La villa hors les murs
Vous gagnez l'espace, le soleil et la piscine. Un bassin découvert dans un jardin extérieur chauffe naturellement, ce qu'un patio ne fait jamais. Vous avez la maison entière. Vous pouvez cuisiner, faire une lessive, laisser des enfants courir.
Vous perdez la marche. Il faut une voiture, ou des courses en VTC, et compter un quart d'heure pour rejoindre le centre. C'est le point qui décide, et c'est celui que la plupart des annonces enjolivent.
Le lexique qui traîne dans les annonces
- Douar : hameau rural. Un groupe de maisons, une mosquée, un four à pain, deux épiceries.
- Beldi : « du pays », par opposition à roumi, l'étranger. Un poulet beldi est un poulet fermier. Une maison beldi est bâtie et décorée localement, sans importation.
- Tadelakt : enduit de chaux poli à la pierre et saponifié au savon noir. Il est imperméable, ce qui explique qu'on en couvre les hammams et les salles d'eau.
- Zellige : mosaïque de carreaux de terre cuite émaillée, taillés un à un.
- Bejmat : brique de terre cuite posée au sol, en chevrons ou en épi.
- Moucharabieh : panneau de bois tourné qui laisse passer l'air et le regard dans un seul sens.
- Ksar : village fortifié en terre, comme Aït Ben Haddou. Rien à voir avec une maison urbaine.
Comment choisir en une question
Posez-vous la question dans cet ordre, et arrêtez-vous à la première réponse ferme.
- Est-ce que je veux marcher jusqu'aux souks ? Si oui, riad ou dar en médina, et le sujet est clos. Aucune villa de périphérie ne remplacera ça.
- Est-ce que je viens entre juin et septembre ? Si oui, un bassin extérieur qui prend le soleil devient un critère de survie, pas de confort. Marrakech affiche 37,7 degrés de maximale moyenne en juillet.
- Sommes-nous plus de quatre ? À partir de quatre, une maison entière coûte moins cher que des chambres, et à six l'écart devient franc.
- Y a-t-il des enfants ? Un enfant tient deux heures dans un souk, pas cinq.

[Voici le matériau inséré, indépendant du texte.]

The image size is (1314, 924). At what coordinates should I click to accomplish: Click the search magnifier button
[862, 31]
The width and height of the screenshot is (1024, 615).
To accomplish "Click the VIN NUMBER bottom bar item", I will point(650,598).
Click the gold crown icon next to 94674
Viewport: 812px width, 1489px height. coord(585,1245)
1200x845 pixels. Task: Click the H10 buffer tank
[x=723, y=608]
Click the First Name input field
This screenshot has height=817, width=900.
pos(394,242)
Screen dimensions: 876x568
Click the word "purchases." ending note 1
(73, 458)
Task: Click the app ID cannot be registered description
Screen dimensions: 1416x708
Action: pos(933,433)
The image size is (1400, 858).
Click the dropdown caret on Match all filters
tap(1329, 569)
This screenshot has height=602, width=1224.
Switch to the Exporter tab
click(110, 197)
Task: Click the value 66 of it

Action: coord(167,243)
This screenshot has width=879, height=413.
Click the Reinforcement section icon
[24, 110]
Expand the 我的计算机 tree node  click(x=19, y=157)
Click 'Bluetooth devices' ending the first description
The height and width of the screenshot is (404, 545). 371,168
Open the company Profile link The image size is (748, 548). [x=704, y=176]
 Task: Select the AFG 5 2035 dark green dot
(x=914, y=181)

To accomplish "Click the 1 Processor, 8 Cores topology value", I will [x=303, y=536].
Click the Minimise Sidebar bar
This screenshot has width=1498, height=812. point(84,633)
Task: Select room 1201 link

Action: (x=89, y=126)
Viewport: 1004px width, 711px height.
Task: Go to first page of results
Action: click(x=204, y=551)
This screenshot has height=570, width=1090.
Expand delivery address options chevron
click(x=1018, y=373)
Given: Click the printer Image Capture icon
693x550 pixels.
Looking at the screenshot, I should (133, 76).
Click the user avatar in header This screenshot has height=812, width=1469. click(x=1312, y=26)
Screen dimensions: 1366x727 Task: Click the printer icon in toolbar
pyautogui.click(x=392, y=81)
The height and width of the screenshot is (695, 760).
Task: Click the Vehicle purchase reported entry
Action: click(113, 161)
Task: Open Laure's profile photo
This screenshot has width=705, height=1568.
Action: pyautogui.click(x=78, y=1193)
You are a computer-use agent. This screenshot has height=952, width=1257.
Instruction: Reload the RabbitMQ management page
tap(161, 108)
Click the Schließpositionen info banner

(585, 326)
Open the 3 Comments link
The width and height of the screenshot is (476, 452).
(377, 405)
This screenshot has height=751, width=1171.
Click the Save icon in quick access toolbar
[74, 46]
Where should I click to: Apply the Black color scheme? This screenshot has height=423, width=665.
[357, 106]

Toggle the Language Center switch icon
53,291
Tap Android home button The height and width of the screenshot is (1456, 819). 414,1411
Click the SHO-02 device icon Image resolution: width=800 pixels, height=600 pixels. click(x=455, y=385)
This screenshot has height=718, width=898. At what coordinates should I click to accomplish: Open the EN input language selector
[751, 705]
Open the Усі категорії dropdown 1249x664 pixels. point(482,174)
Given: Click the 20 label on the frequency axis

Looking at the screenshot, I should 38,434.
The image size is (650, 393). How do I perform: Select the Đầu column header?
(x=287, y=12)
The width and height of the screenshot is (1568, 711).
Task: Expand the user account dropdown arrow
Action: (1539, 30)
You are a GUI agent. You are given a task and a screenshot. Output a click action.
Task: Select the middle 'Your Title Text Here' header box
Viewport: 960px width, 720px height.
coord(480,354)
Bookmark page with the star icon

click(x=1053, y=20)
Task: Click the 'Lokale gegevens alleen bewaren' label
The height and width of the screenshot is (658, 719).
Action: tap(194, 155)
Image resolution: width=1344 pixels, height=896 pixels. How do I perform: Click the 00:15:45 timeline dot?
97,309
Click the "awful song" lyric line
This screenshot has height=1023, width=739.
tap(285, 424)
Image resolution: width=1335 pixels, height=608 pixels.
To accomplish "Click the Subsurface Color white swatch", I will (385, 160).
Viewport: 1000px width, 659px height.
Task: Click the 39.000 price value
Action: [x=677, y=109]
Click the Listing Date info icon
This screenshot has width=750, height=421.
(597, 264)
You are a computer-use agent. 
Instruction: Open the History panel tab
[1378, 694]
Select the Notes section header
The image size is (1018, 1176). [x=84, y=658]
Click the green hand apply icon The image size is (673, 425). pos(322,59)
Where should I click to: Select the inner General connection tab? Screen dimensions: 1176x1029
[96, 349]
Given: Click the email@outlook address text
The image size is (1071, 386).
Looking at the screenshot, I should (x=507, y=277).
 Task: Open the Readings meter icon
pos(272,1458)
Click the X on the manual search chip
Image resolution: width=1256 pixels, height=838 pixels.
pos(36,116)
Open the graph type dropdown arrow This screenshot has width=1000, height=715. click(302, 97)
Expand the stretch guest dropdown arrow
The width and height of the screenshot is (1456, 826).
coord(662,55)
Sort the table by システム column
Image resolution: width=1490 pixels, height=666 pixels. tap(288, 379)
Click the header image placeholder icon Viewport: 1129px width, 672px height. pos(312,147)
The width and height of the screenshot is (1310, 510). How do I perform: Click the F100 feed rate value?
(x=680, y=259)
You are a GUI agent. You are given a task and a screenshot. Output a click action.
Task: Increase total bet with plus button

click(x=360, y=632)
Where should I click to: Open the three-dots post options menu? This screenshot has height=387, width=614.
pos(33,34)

Il faut un lieu où l'on rentre au milieu de la journée.
Si vous répondez oui aux questions 2, 3 et 4 et non à la première, vous cherchez une maison hors les murs. Si vous répondez oui à la première, ne perdez pas de temps : prenez un riad dans la médina.
Et si on veut les deux
C'est possible et c'est ce que font les séjours d'une semaine et plus : trois nuits en médina pour l'immersion, quatre nuits dehors pour respirer. Le changement d'adresse coûte une heure et une course de taxi, et il évite l'usure qui gâche la deuxième moitié d'un séjour au même endroit.